### [INPUT ROWS]
——————
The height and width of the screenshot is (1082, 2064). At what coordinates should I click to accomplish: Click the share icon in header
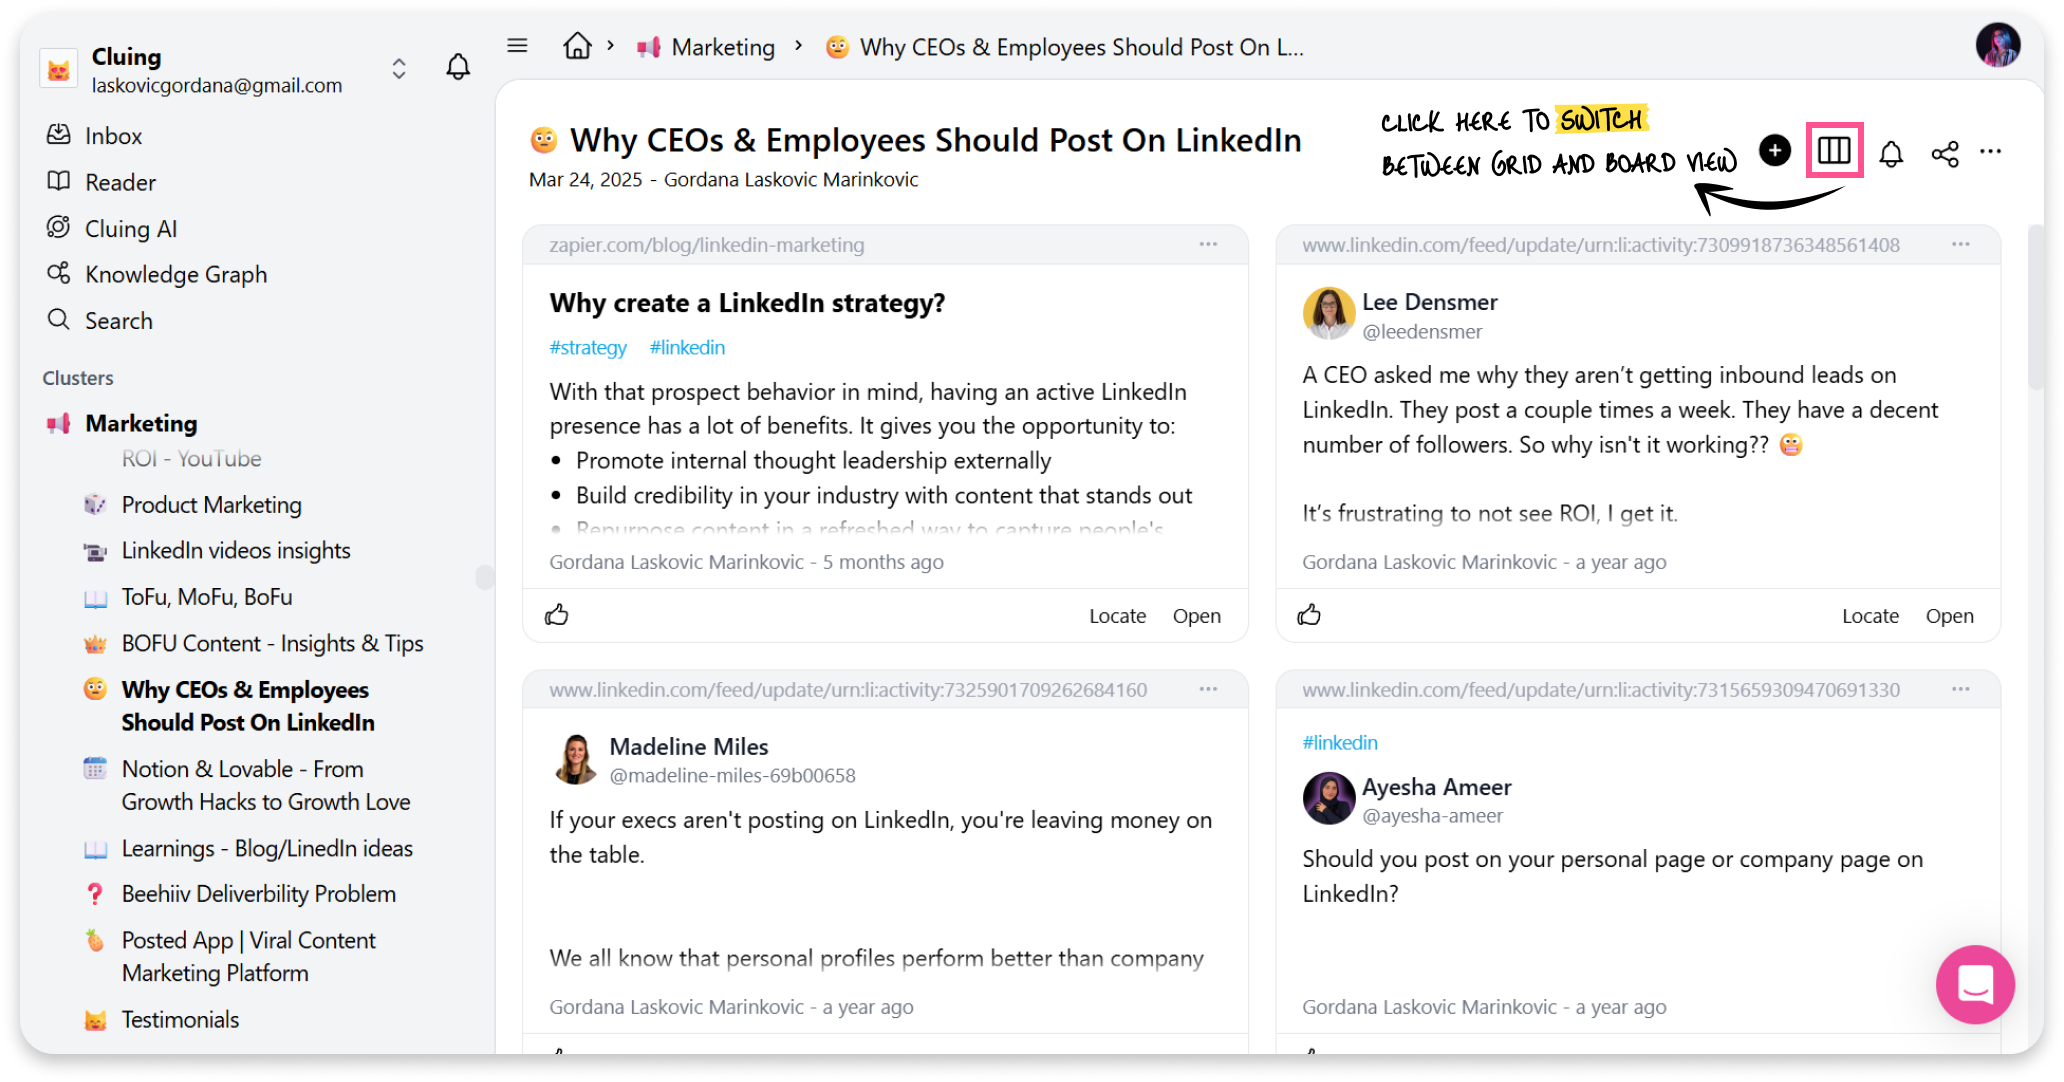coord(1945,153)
——————
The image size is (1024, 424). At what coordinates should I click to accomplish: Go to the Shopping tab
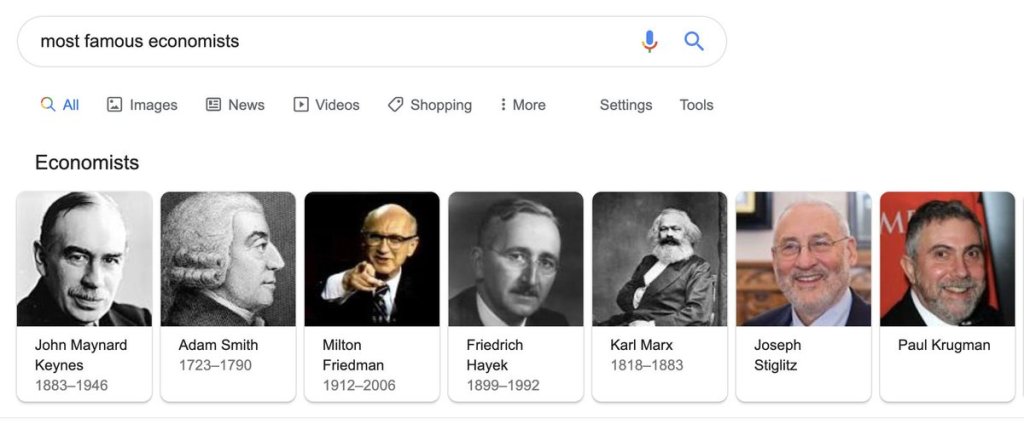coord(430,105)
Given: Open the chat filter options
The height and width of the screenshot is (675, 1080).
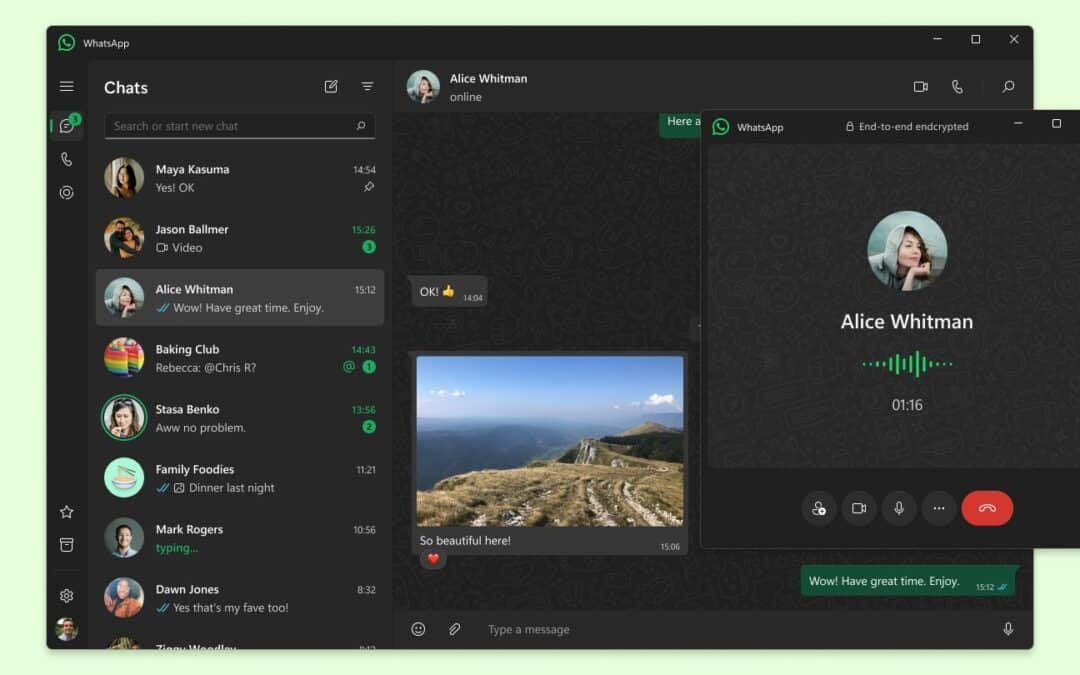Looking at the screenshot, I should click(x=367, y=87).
——————
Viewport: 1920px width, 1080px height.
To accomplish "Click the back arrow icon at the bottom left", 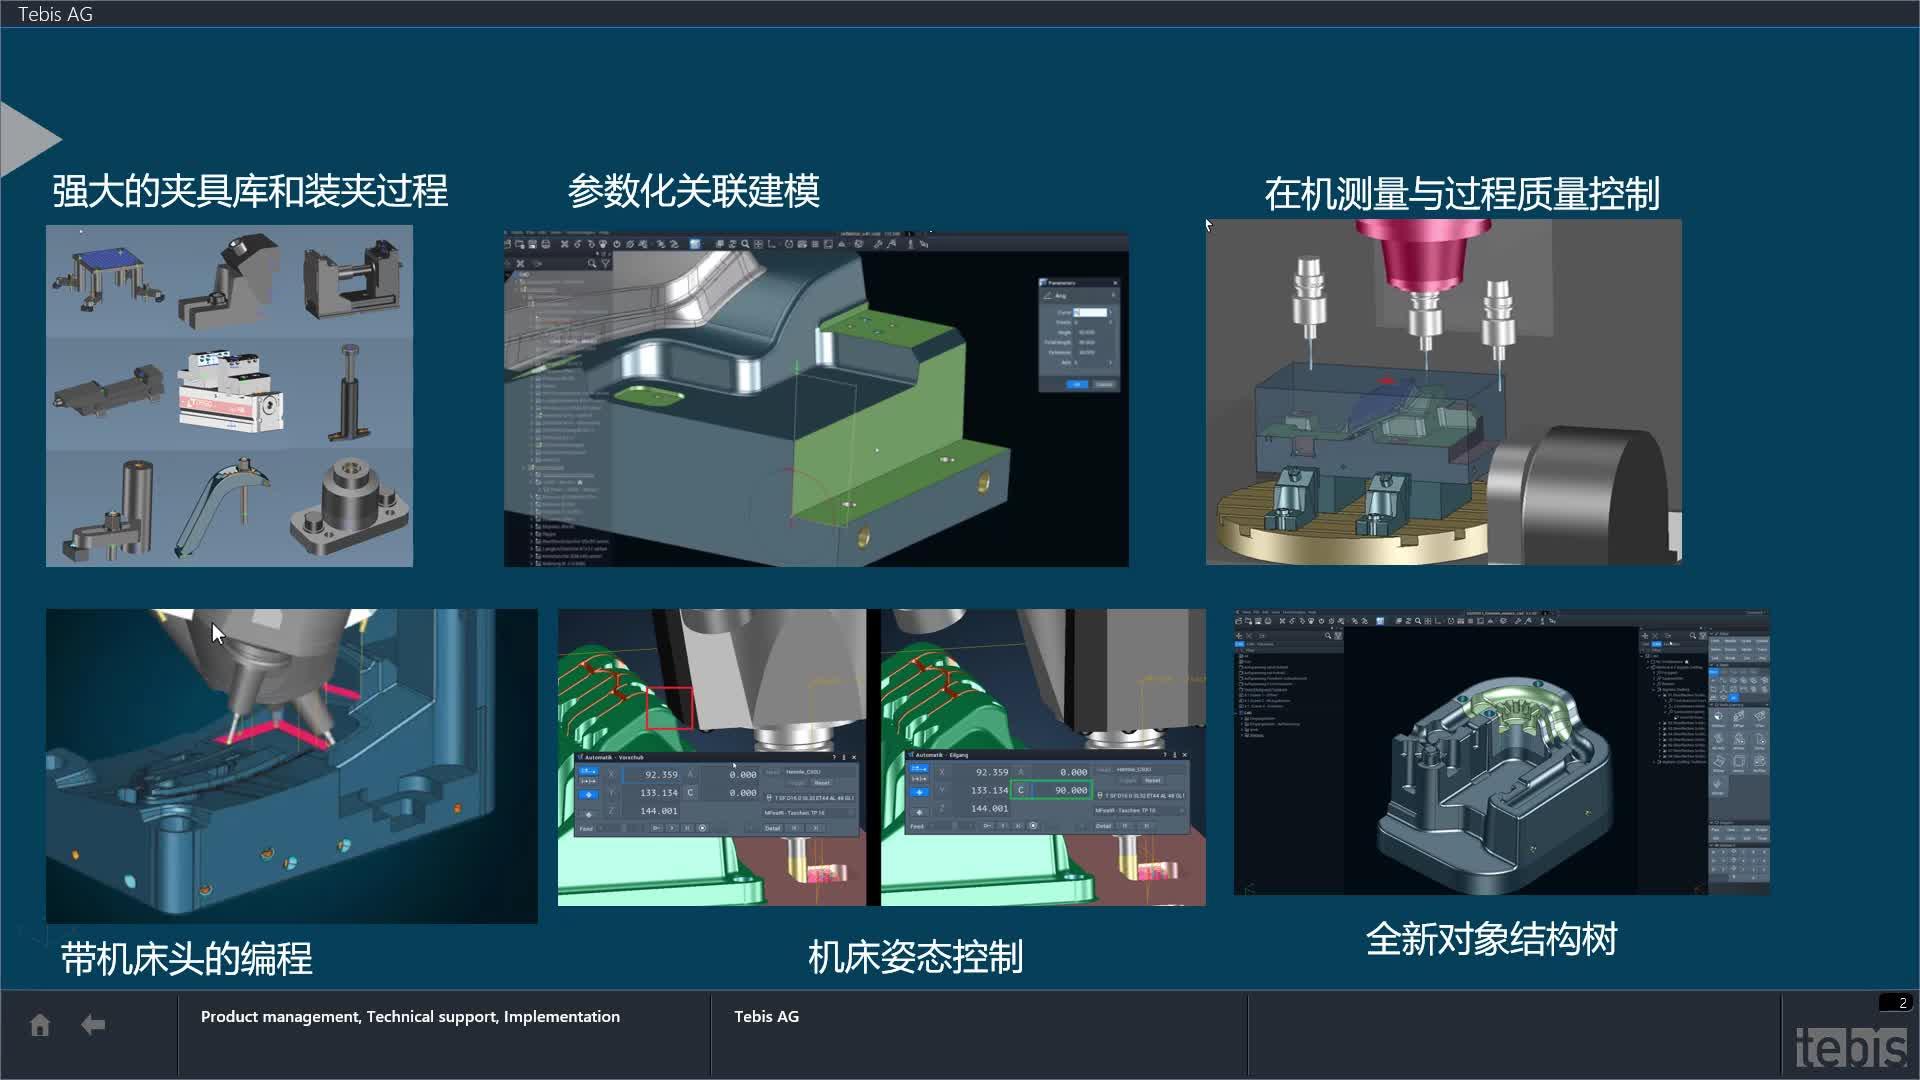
——————
### [PROBLEM]
Select every line of the data above that contains the string "coordinates", matching its case exactly.

### [THE COMPLETED TASK]
The height and width of the screenshot is (1082, 2064). At what coordinates should I click to accomplish: Click the share icon in header
The image size is (1024, 424). At what coordinates should I click to accomplish: Go to the Shopping tab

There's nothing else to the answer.